To give our stomachs a rest and work up an appetite for round 2, we continued our tour to the Singapore City Gallery, where Rene supplied yet more interesting talk about Singapore, using a wonderful scaled model of the city as focal point. We finished the tour in a second hawker market, sampling further delicious cuisine including dim sum, poh piah, oyster omelette, roti prata, the ever popular staple of chicken rice and all washed down with a refreshing calamansi (lime juice). In addition to being great fun, gaining confidence to visit hawker centres ourselves and not having to eat for the rest of the day, Rene was full of top tips to make the most of our remaining time in the city, from where to buy discounted attraction tickets, through to the best place in Singapore for a drink with a view!
The Marina Bay Sands/Gardens by the Bay area is not to be rushed. We particularly enjoyed the Flower Dome and Cloud Forest, wandering the amazing display of gardens from around the globe, the seasonal magical display of Japanese blossom and admiring the largest indoor waterfall and tropical foliage as we weaved in and out on suspended walkways.
Whilst interesting to visit The Supertree Grove during the day, I recommend visiting one of the nightly light shows, when visitors lay on the ground to gaze up at the fantastical Supertrees changing colour to music from local composers through to the Star Wars theme! This should also be incorporated with the Marina Bay Sands fountain light show. Both are twice nightly shows and scheduled to allow time for the dash through the Marina Bay Sands hotel to see both in one evening. Whichever show you decide to watch first, there is no doubt as to where to go for the next show – just follow the crowd!

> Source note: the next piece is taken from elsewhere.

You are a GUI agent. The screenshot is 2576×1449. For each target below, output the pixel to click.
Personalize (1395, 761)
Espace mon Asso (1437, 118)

Whilst we had planned a drink at the top of the Marina Bay Sands hotel, Rene tipped us off to instead visit 1-Altitude, which at 282 metres is the highest alfresco bar in the world and offers amazing 360 degree views of the city, even looking down onto the observation deck of the Marina Bay Sands. By chance we were there on a Ladies Night and so whilst Johnnie had to pay to get in, I got in for free and we shared his entry ticket inclusive drinks! Although the glitzy dance floor and champagne bars might not be to everyone's taste, I highly recommend a visit as the city views are amazing.

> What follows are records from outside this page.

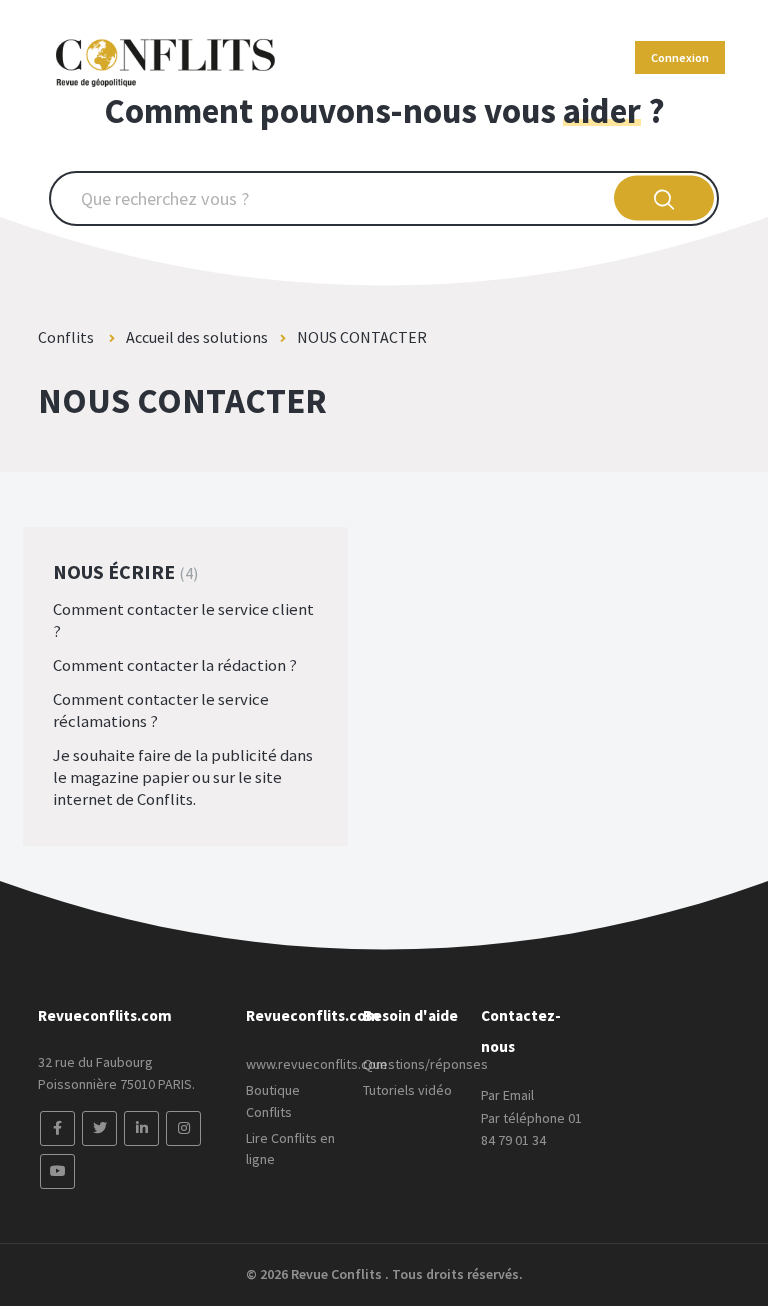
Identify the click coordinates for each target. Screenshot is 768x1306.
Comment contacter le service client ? (183, 620)
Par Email (507, 1095)
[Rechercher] (664, 198)
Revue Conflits (338, 1274)
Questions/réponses (425, 1064)
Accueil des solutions (197, 337)
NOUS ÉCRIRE (123, 571)
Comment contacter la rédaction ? (175, 665)
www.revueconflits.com (316, 1064)
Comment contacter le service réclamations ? (161, 710)
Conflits (67, 337)
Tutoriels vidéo (407, 1090)
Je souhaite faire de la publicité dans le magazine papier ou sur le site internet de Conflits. (183, 777)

No visit to Singapore would be complete without popping to the Long Bar at Raffles Hotel for an iconic Singapore Sling! Having heard about the often long queues, we were delighted to arrive at 5.30pm and immediately seated at a prime spot at the bar. Feeling like we’d stepped back into the colonial 1920’s, we loved the charmed atmosphere and relaxed vibe, watching the barmen slinging the cocktails about, nibbling the monkey nuts and obliging in the encouraged practice of throwing the shells on the floor.
There are hotels and accommodation in Singapore to suit all tastes and budgets. We stayed in a newly opened Holiday Inn at Clarke Quay, the main tourist area, and whilst no problem reaching the areas we wanted to visit on foot and using the MRT, most of our time was spent in the main Downtown area. I would also highly recommend opting for a hotel with a swimming pool, with many hotels, like ours, having a rooftop pool allowing for a wonderful cooling breeze after a hard day sightseeing.